Exhibit Hall | Forum 4
Purpose: Deep learning techniques have been used to enhance error detection in IMRT QA. These techniques rely on supervised learning, meaning the model can only recognize errors presented in the training. The purpose of this work is to investigate the feasibility of using unsupervised variational clustering technique for error detection in IMRT QA.

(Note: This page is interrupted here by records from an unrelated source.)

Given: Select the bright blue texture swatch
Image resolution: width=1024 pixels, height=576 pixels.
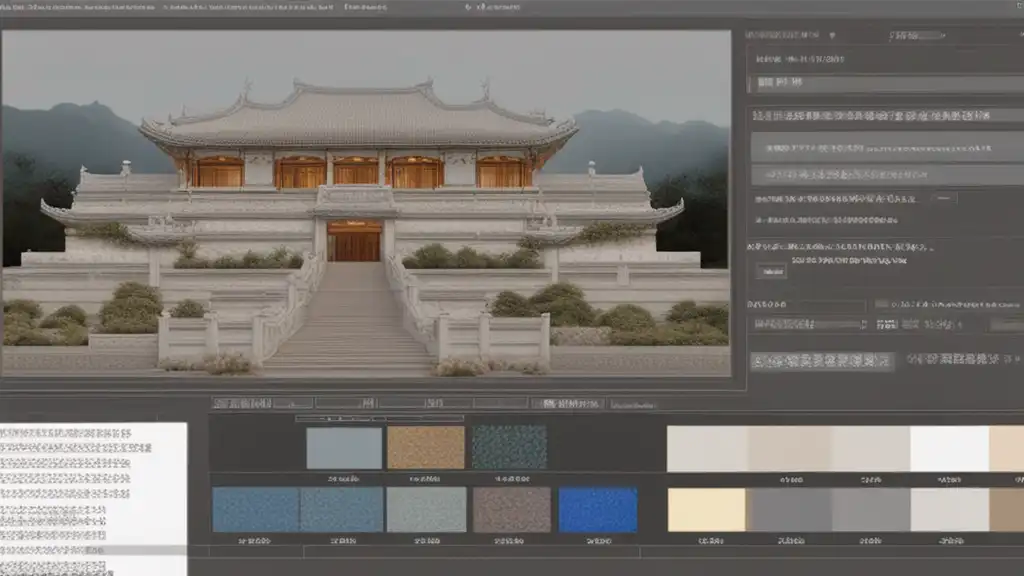Looking at the screenshot, I should click(597, 509).
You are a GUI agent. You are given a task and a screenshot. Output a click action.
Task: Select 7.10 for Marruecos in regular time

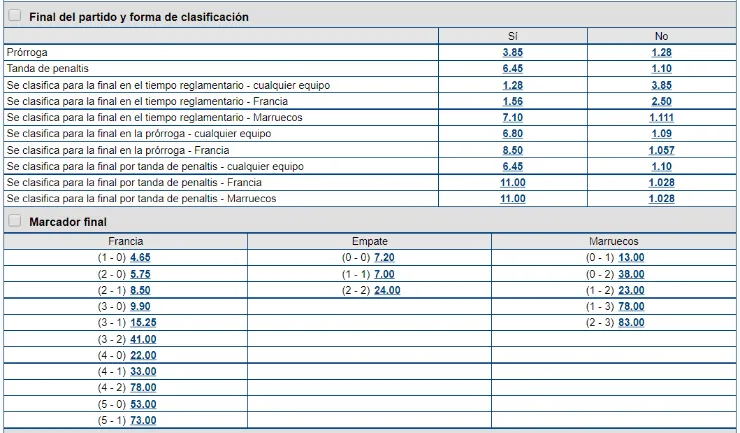point(512,117)
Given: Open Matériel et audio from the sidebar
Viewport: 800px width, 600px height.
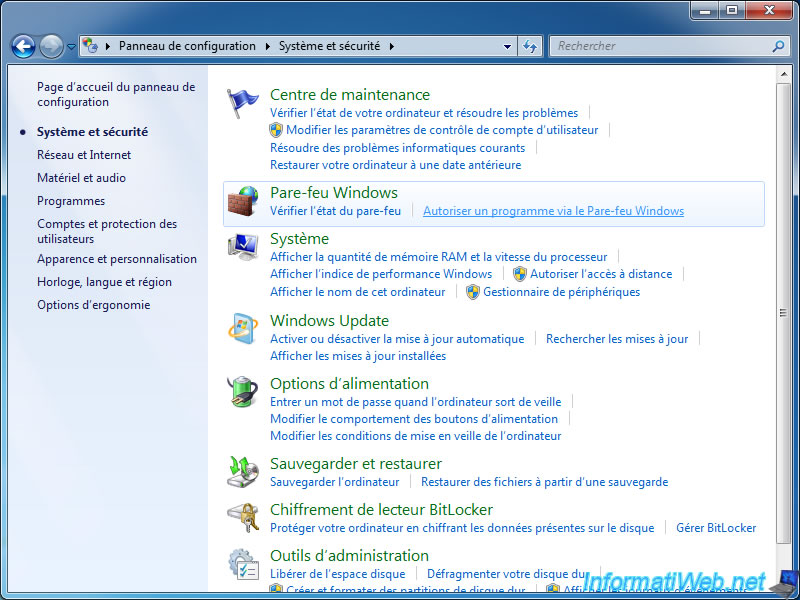Looking at the screenshot, I should (x=83, y=178).

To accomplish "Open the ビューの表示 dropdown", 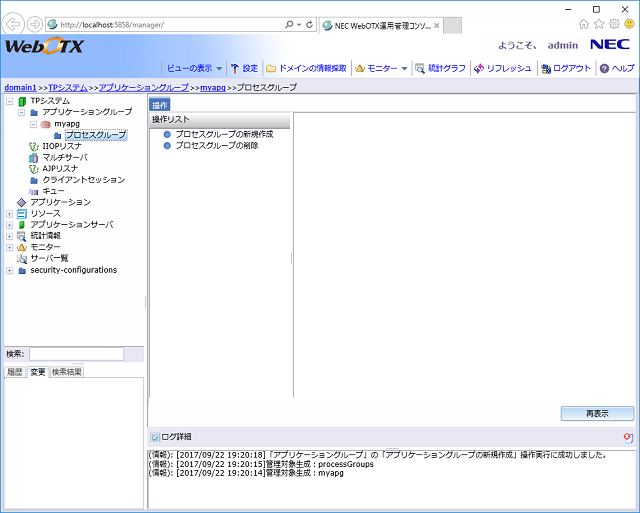I will pyautogui.click(x=192, y=68).
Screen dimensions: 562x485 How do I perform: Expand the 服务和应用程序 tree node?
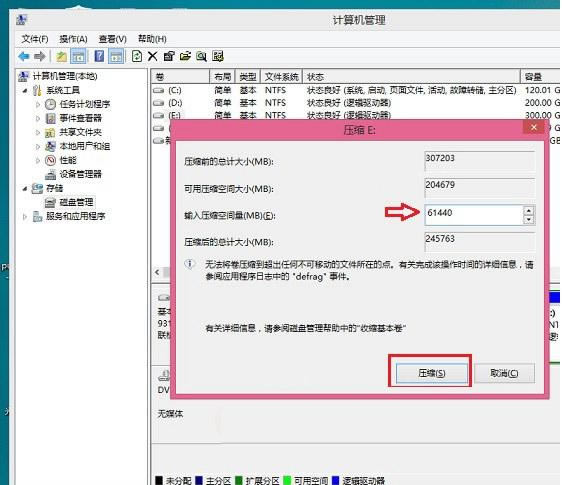(25, 217)
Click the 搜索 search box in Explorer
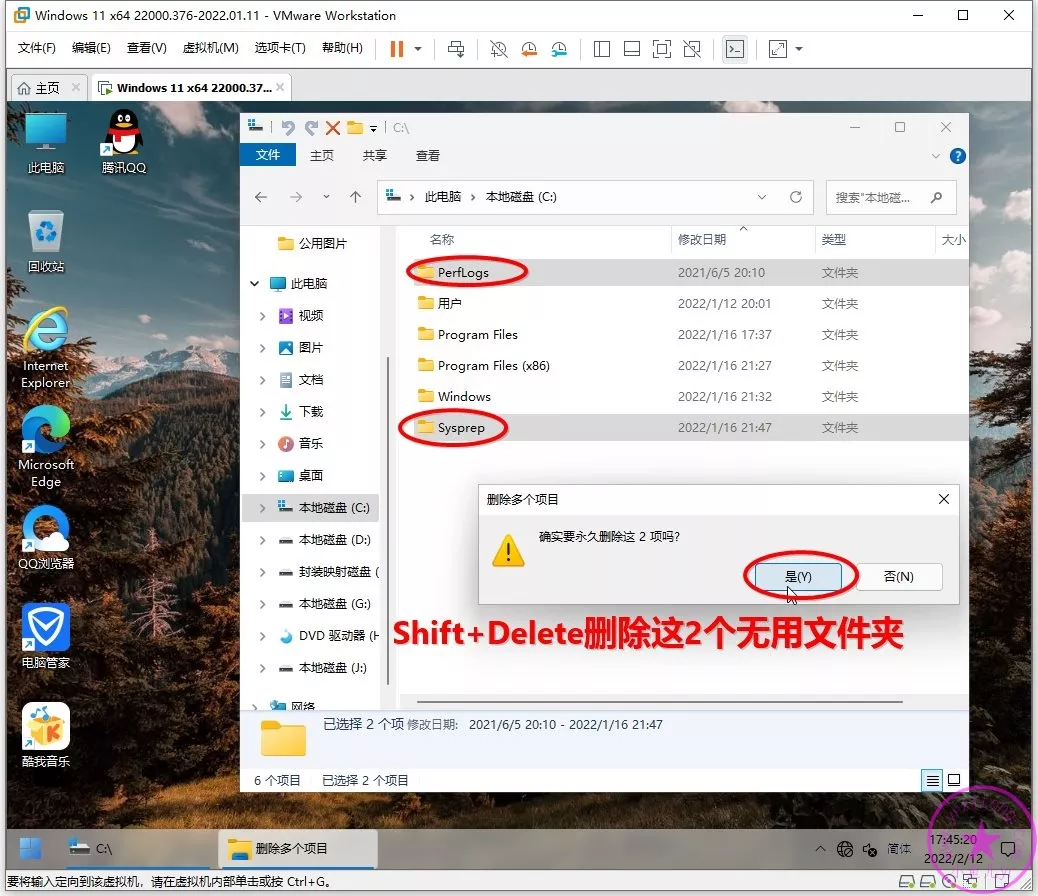The image size is (1038, 896). 880,197

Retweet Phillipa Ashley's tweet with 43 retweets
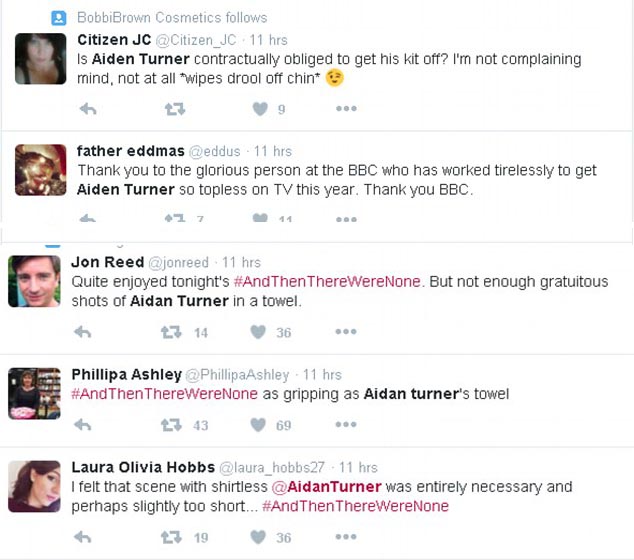[171, 425]
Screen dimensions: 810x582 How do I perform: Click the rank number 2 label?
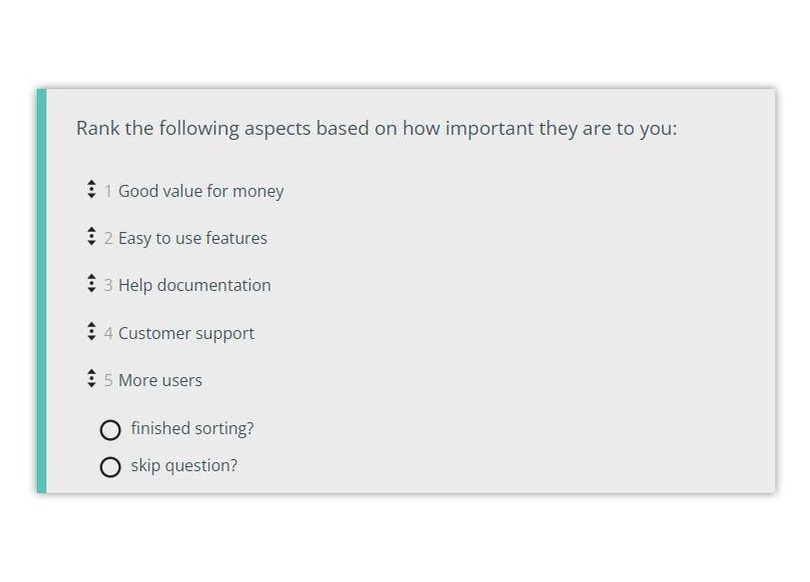point(107,238)
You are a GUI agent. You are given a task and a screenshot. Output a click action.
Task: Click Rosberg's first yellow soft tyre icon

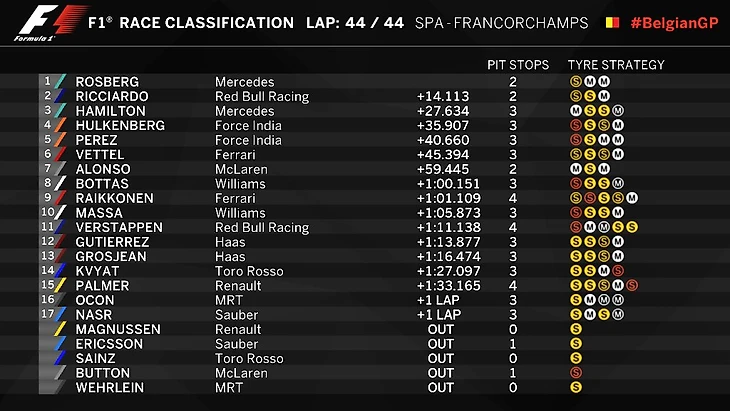click(575, 82)
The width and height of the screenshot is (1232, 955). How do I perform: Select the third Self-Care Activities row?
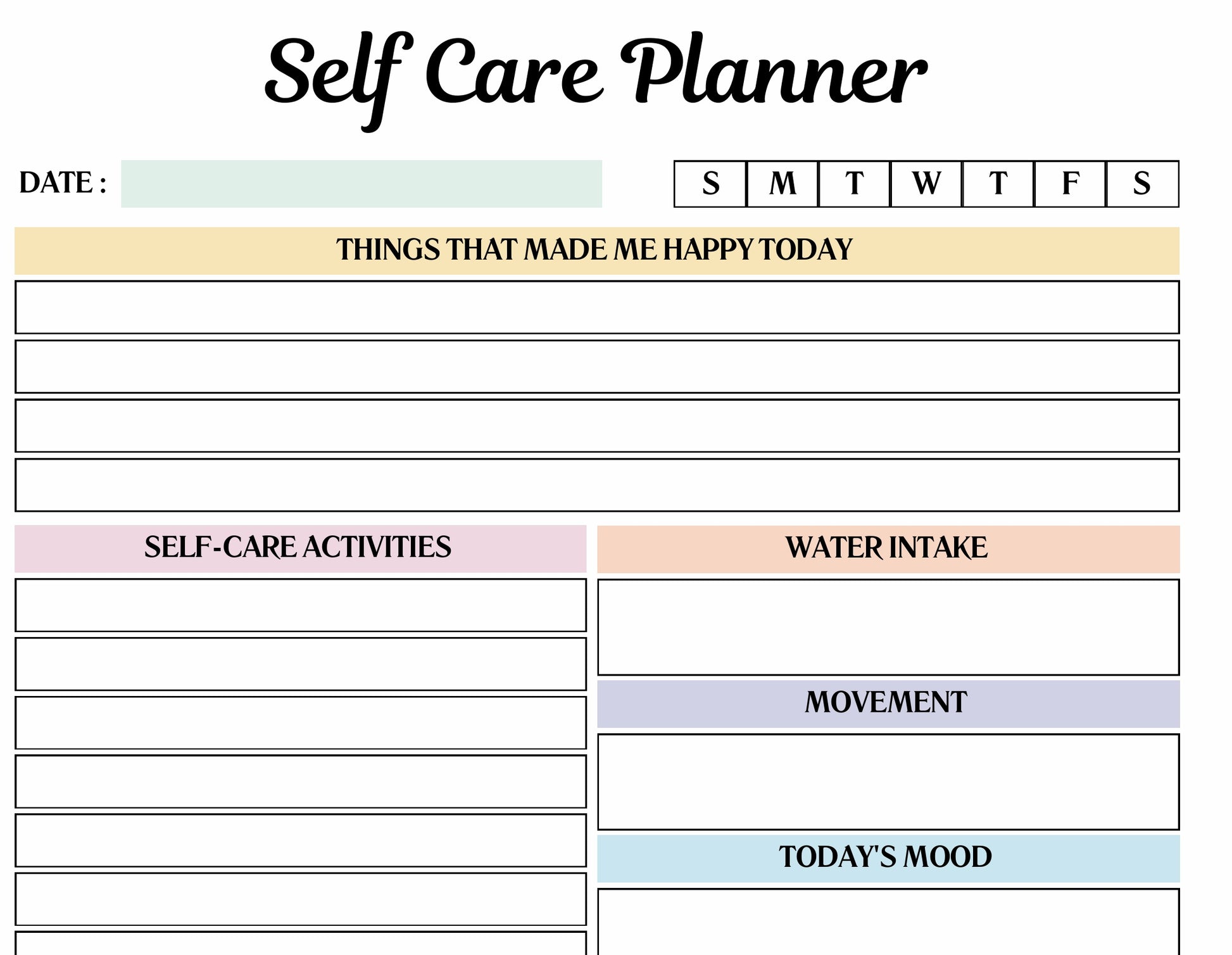click(x=300, y=723)
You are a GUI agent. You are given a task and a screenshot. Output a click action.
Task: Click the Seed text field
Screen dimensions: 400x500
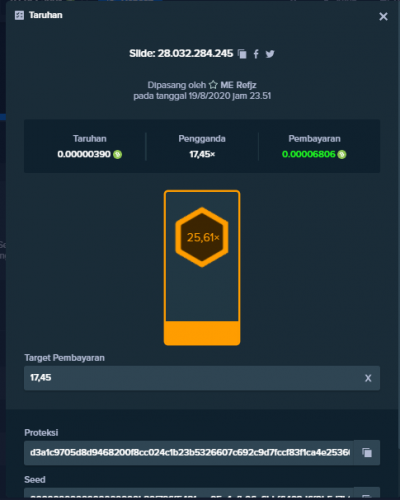click(189, 493)
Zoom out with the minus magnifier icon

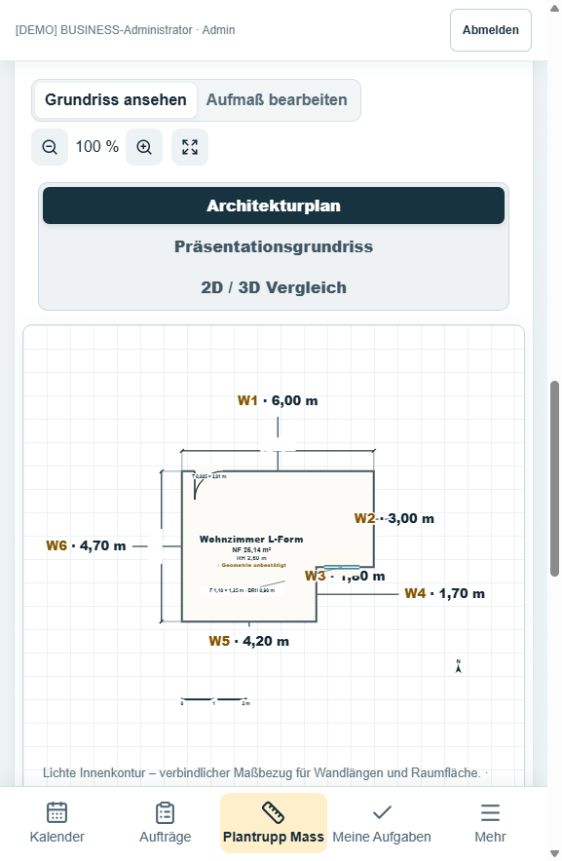tap(49, 147)
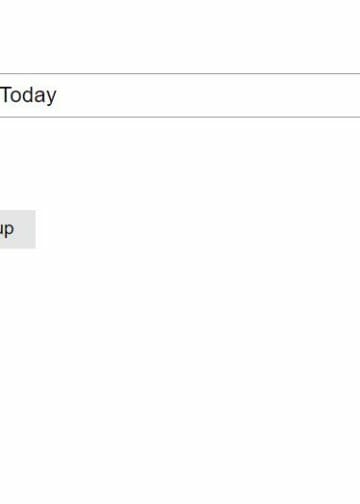The height and width of the screenshot is (504, 360).
Task: Click the input field containing Today
Action: coord(180,95)
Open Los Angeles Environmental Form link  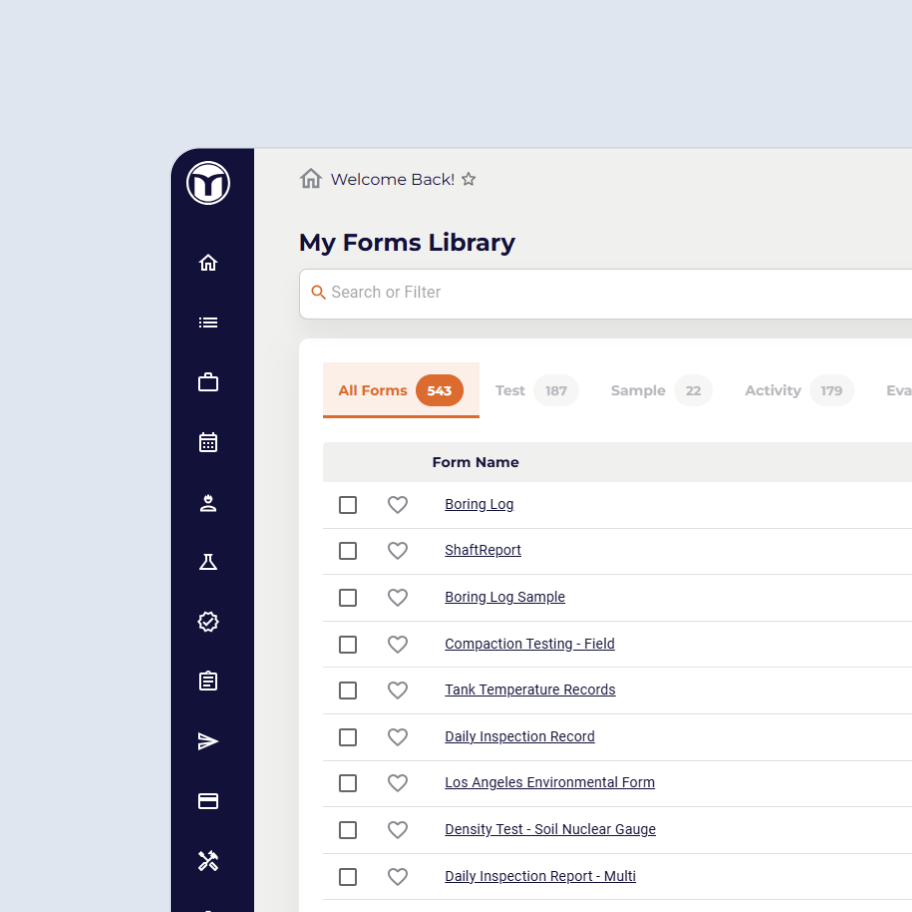[x=549, y=783]
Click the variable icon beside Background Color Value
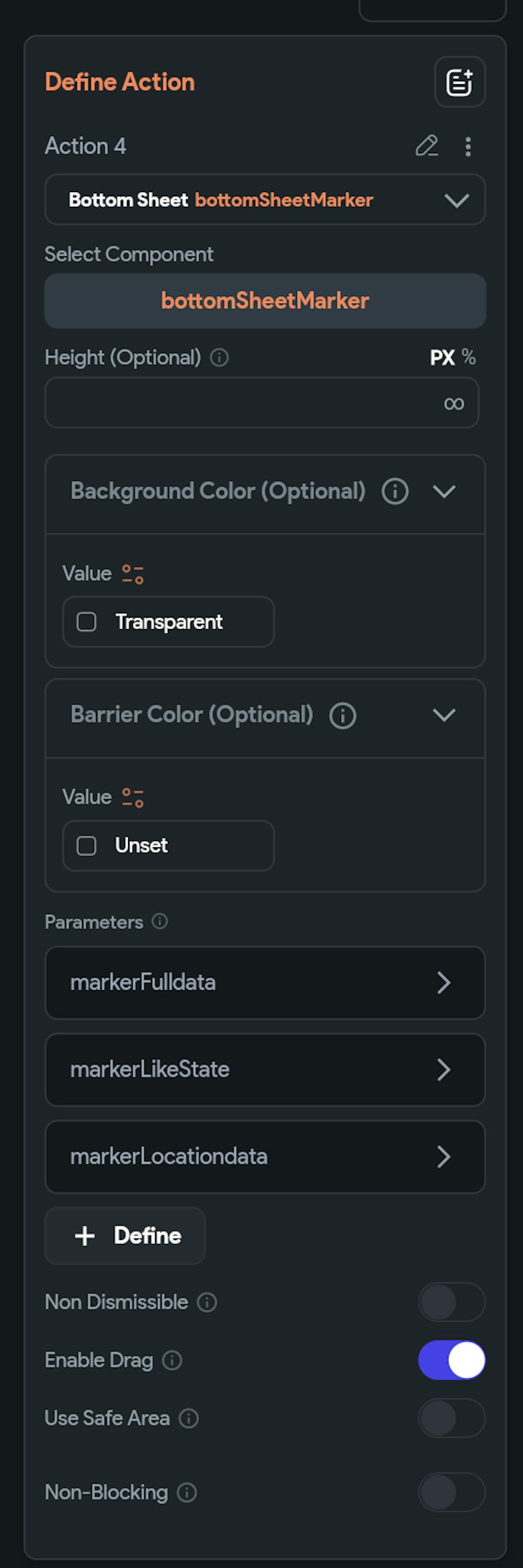523x1568 pixels. point(132,574)
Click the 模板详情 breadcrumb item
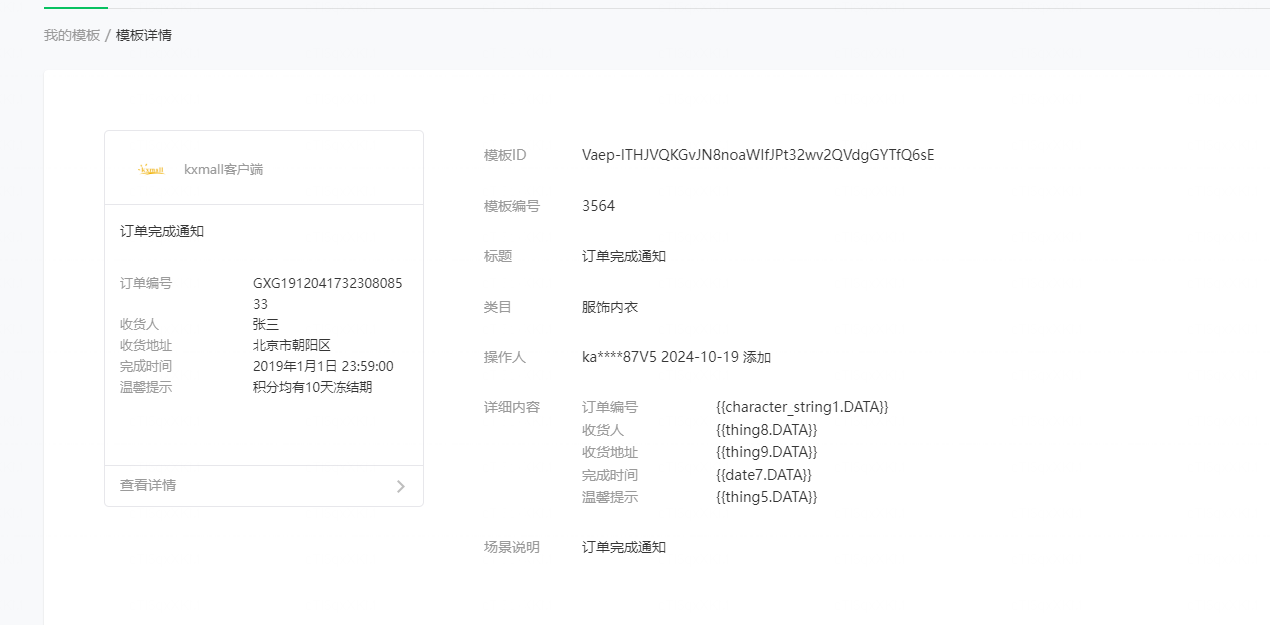Viewport: 1270px width, 625px height. 144,35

Methods: A Variational Autoencoder (VAE) consisting of an encoder, a decoder, and a loss function was used to achieve variational clustering. It probabilistically encodes the input to latent distributions. Inputs sharing similar features are closely encoded, enabling automatic clustering. Here we show that a VAE could be used to cluster IMRT QA data based on error categories. Dose distributions from 20 IMRT plans (122 fields) were collected. Three error types were simulated (1 mm MLC leaf bank shift, 2 mm single leaf shift, and 1 mm phantom shift). Distance-to-agreement maps were calculated to create 488 images as input. The VAE had a 2-convolution-layer encoder, a 2-dimensional latent space, and a 3-transpose-convolution-layer decoder. The loss function included the reconstruction loss and the Kullback-Leibler divergence. No labels were provided in the training (unsupervised). A test set of 48 images were used to test the classification accuracy. Test images were input to the trained encoder and classified by their latent distribution.
Results: The maximum likelihood estimates for the underlying distribution were used to compute the posterior probability of a point belonging to each cluster. Only one input image was misclassified (a phantom shift error was misclassified as MLC bank shift error). The overall classification accuracy was 97.9%.
Conclusion: An unsupervised variational clustering technique implemented with a VAE was demonstrated for error detection in patient-specific IMRT QA. It has the potential for automatically clustering input based on error types in the data with high accuracy.